**Task to complete:** Below are the records; work out how many lines among them contain "icon", and write nothing besides that number.

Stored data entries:

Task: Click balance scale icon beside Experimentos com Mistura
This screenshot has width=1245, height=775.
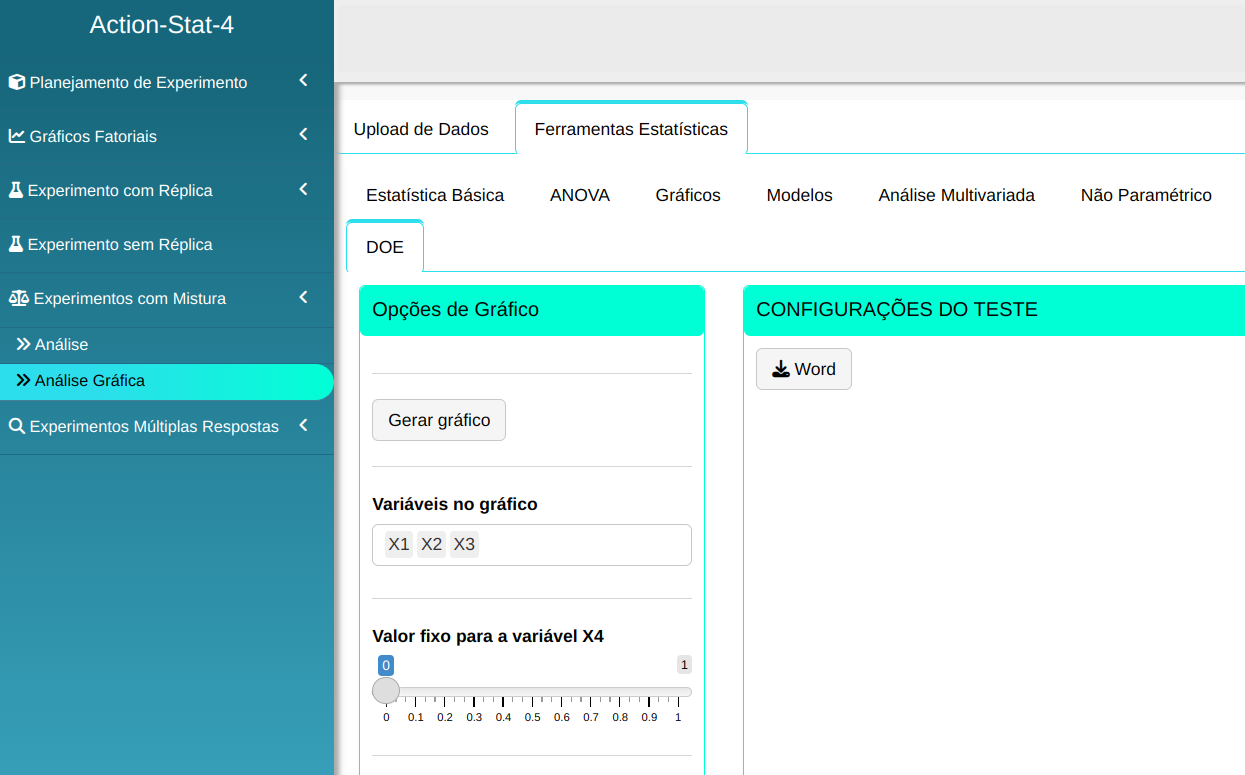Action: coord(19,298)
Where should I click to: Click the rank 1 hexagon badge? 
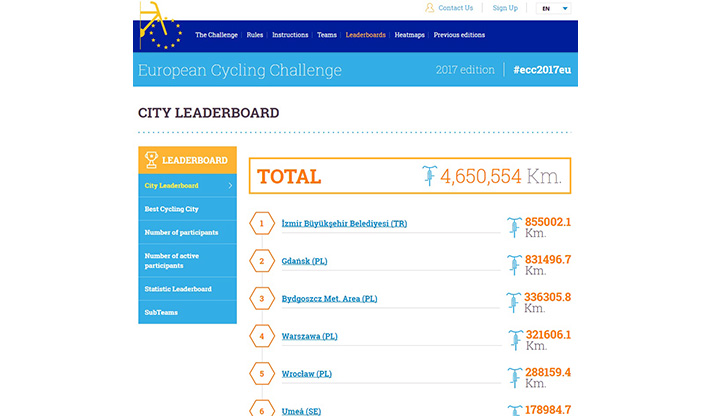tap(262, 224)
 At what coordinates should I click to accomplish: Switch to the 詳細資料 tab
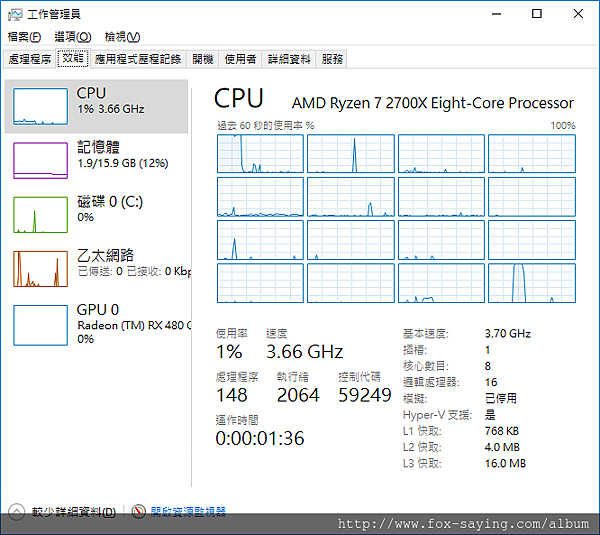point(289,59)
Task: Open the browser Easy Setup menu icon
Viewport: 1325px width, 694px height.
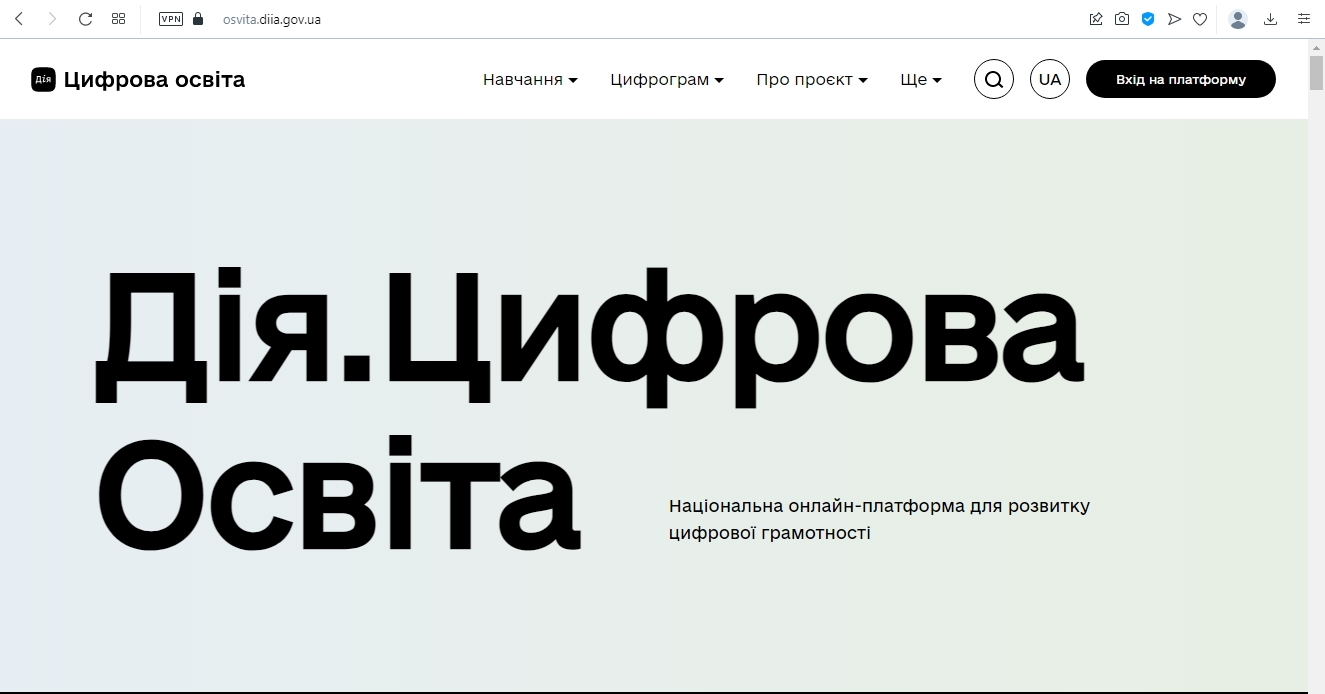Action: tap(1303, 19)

**Task response:** 2